SOURCE RECORDS section start

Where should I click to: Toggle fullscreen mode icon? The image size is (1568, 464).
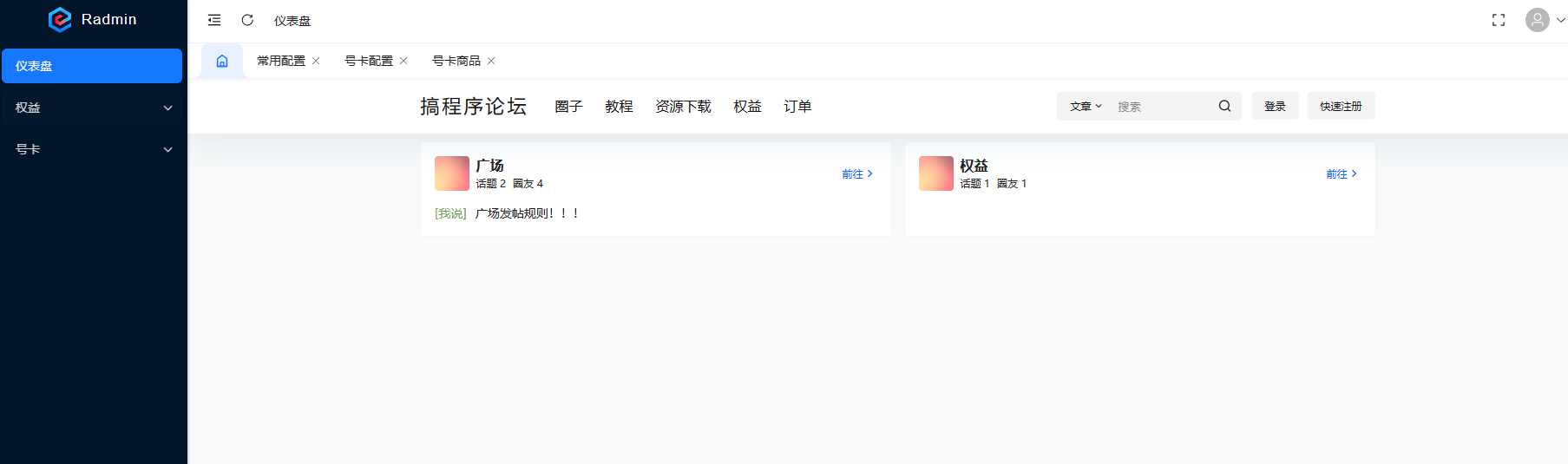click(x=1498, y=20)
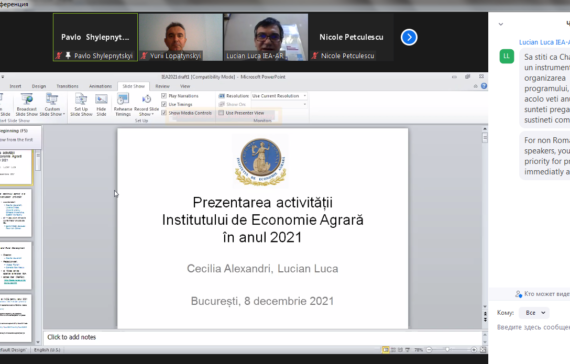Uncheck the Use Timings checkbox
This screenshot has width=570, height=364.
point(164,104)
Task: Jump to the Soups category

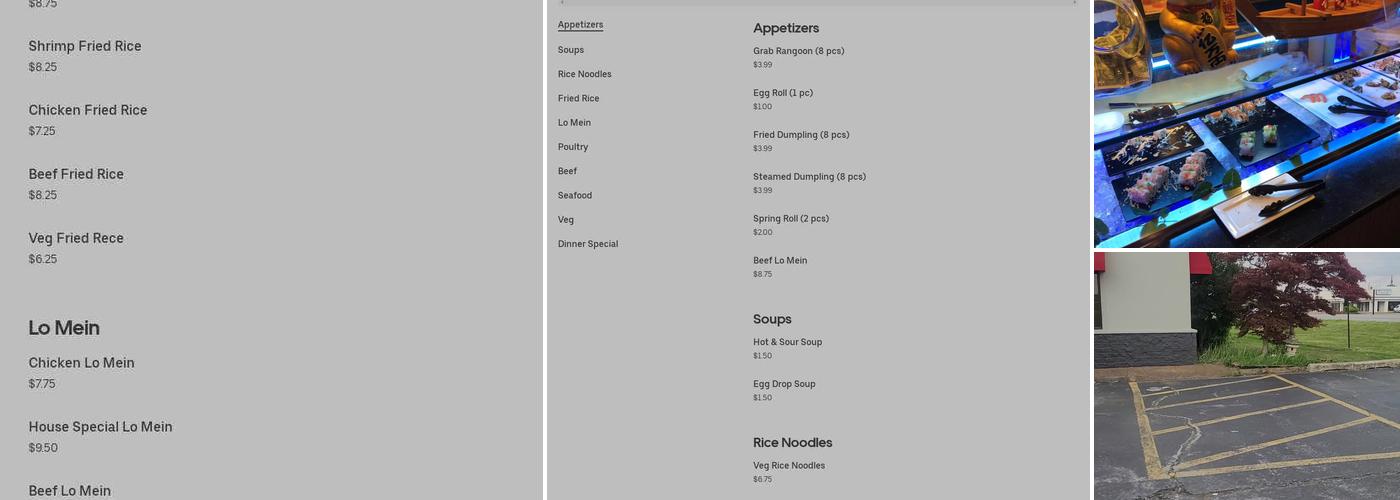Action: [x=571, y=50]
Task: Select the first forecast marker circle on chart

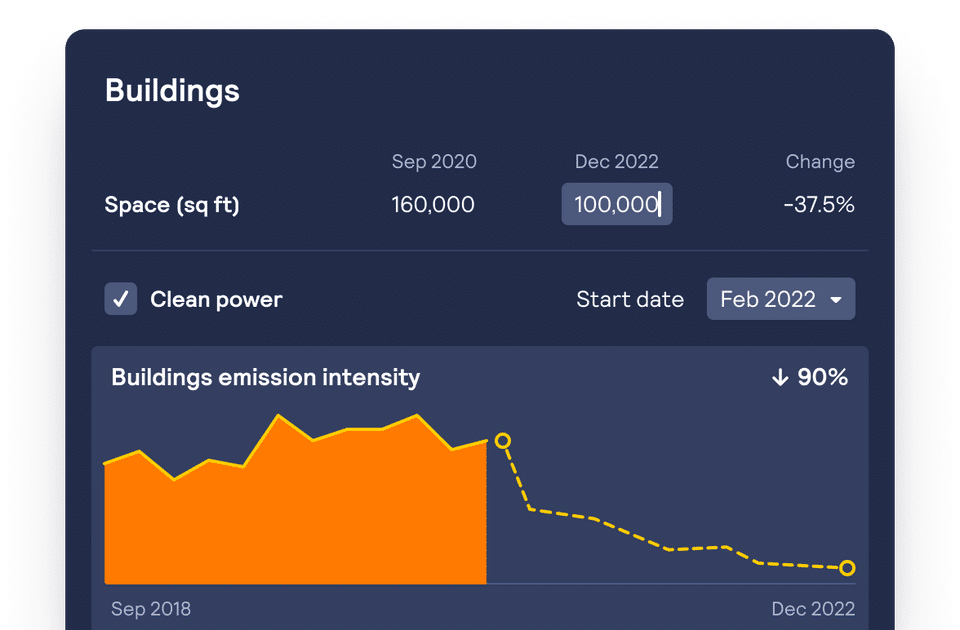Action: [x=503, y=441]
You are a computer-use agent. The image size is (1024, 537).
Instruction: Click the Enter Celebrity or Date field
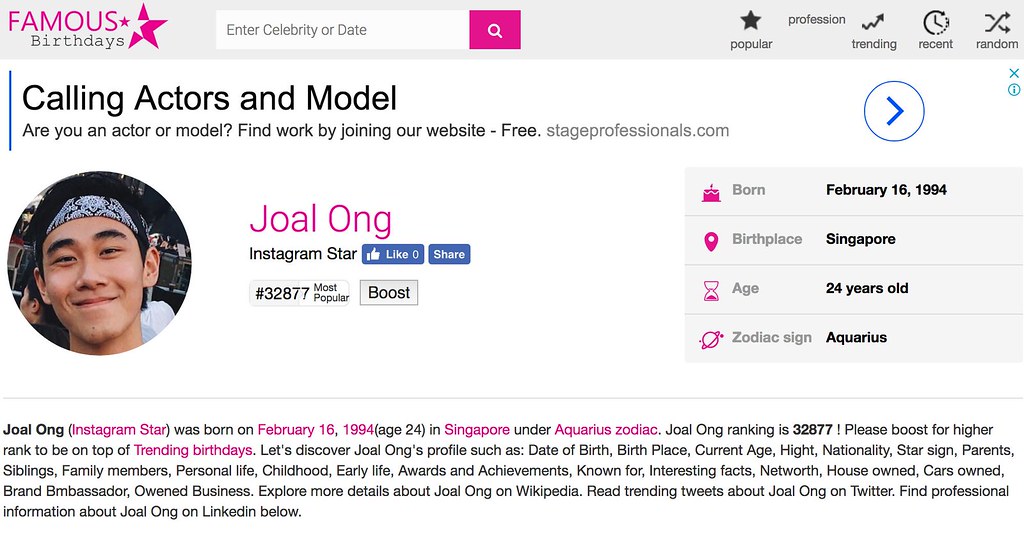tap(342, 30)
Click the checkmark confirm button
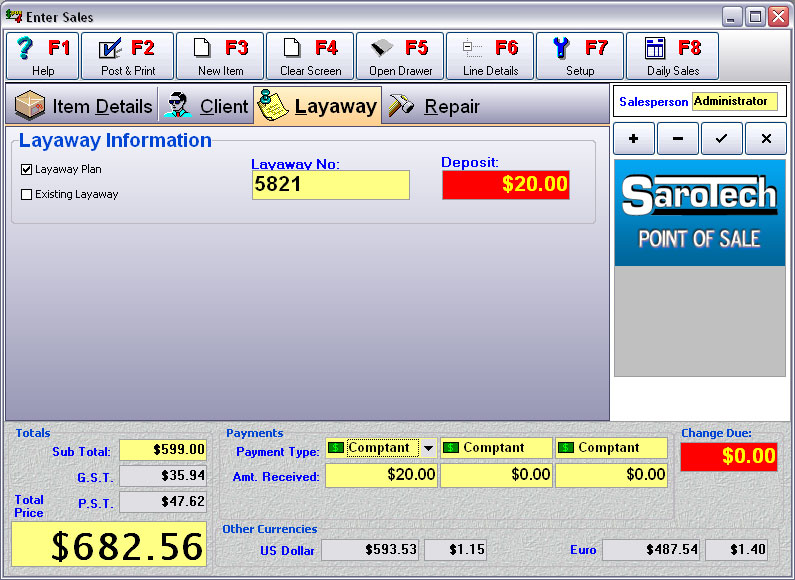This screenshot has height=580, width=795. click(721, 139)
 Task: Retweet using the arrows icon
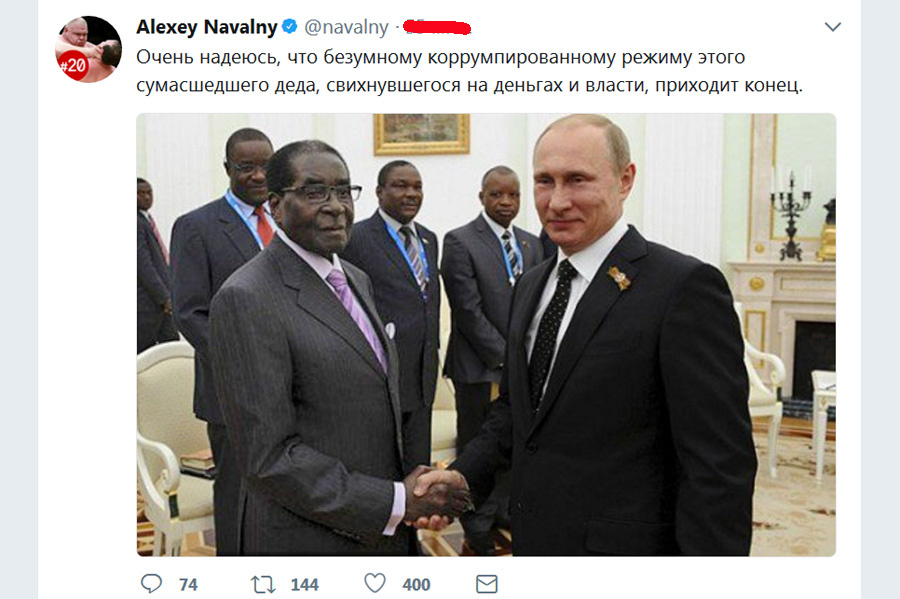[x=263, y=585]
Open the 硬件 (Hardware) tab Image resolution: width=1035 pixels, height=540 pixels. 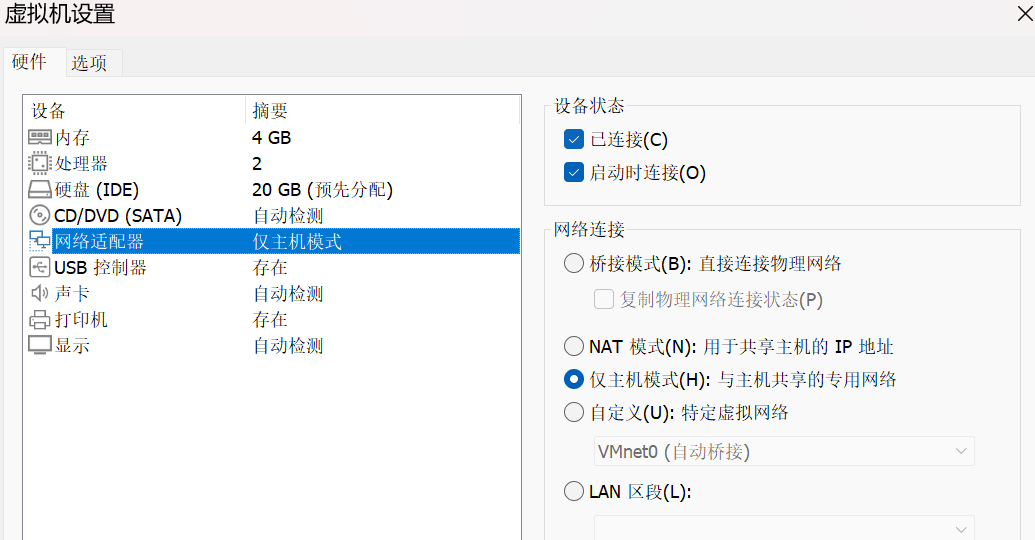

SOURCE RECORDS section end

# [WHAT THE EXERCISE ASKS]
Return the opening line of the data above and every line after it up to and including the line that holds "You are a computer-use"; pictures stay out.

# [OUTPUT OF THE EXERCISE]
Where should I click to: Toggle fullscreen mode icon? The image size is (1568, 464).
click(x=1498, y=20)
Uncheck the Use Timings checkbox
This screenshot has width=570, height=364.
point(164,104)
Task: Jump to the Soups category

Action: [x=571, y=50]
Task: Select the first forecast marker circle on chart

Action: [x=503, y=441]
You are a computer-use agent. The image size is (1024, 537).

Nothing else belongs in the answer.